• **PROBLEM TO WORK ON**
Copy the result of filtering the entries below for lines that include the string "pixels".

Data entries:
-------------------------
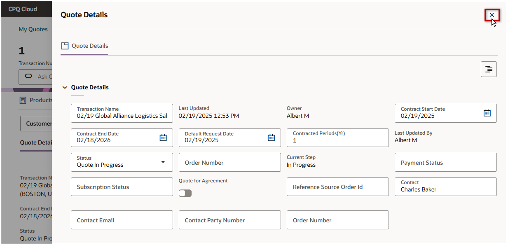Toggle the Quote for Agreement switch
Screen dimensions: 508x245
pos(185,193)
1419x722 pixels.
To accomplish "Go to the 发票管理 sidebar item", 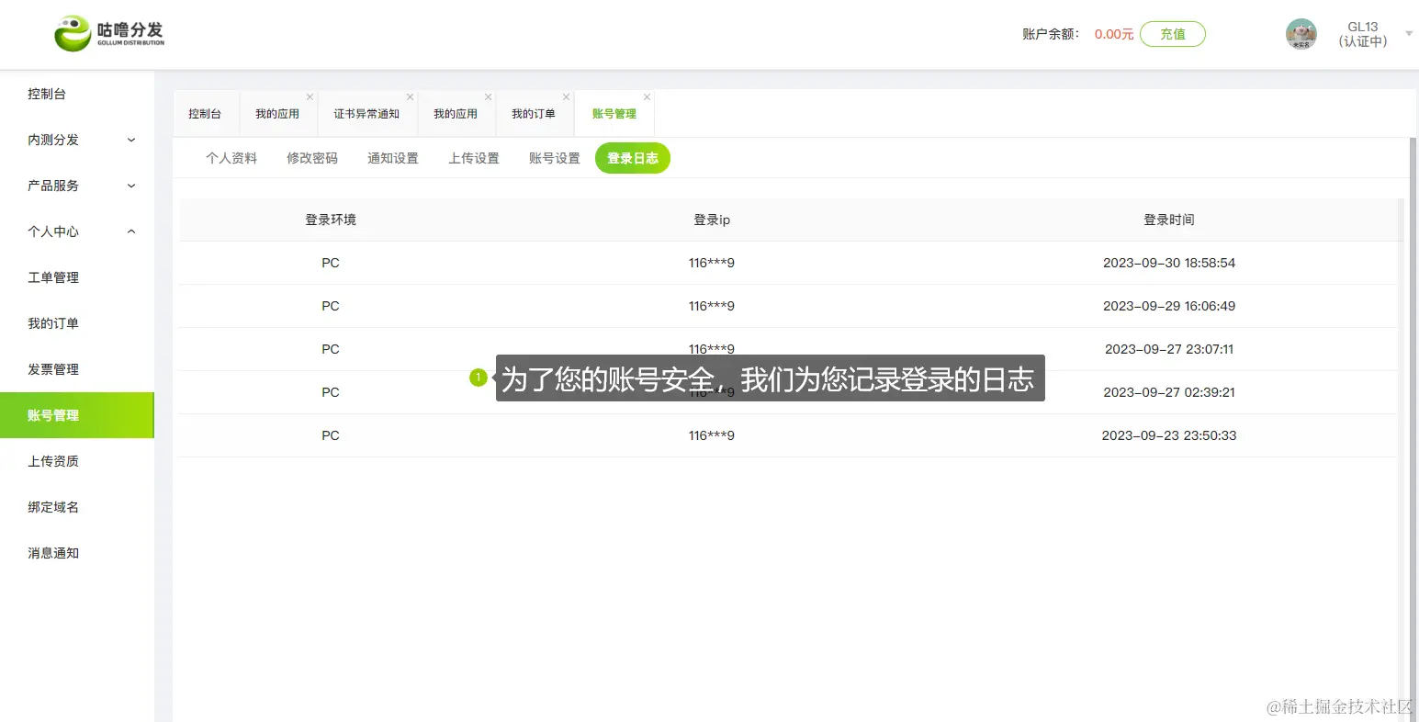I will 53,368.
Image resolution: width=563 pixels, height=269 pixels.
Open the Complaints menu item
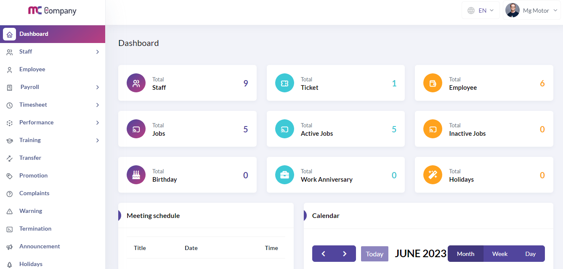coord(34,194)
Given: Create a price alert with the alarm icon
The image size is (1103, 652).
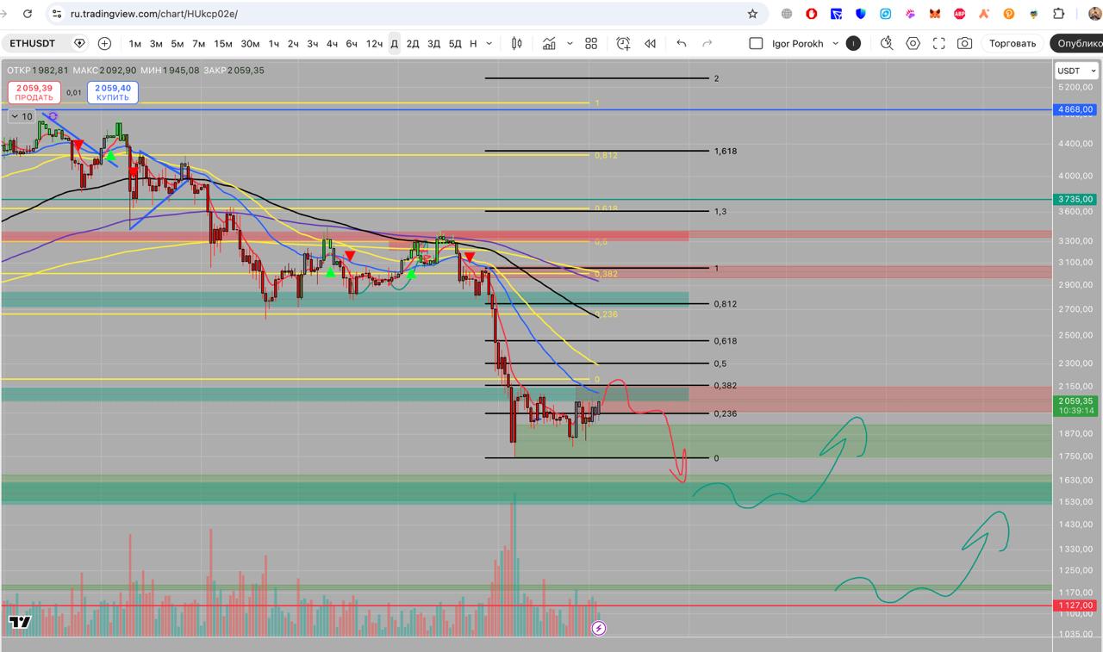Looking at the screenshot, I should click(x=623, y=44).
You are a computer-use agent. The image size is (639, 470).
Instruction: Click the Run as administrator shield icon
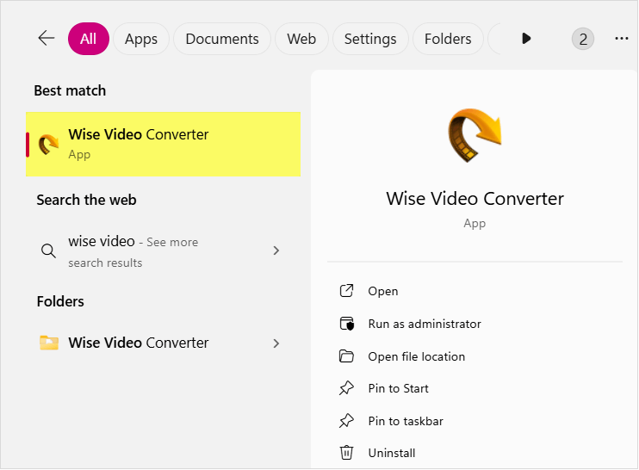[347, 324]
-------------------------
• **ANSWER FOR THIS EXERCISE**
1419x722 pixels.
Image resolution: width=563 pixels, height=269 pixels.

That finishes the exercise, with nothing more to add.